[Working data — start]
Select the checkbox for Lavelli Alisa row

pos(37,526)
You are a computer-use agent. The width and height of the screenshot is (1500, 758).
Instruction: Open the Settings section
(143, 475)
[Working data — finish]
Assignment | The lines to return run from the one containing "You are a computer-use" through the last line of the records above. Give them exactly and include nothing more.

Exercise output |
You are a computer-use agent. The width and height of the screenshot is (1500, 758).
Instruction: Open the Settings section
(143, 475)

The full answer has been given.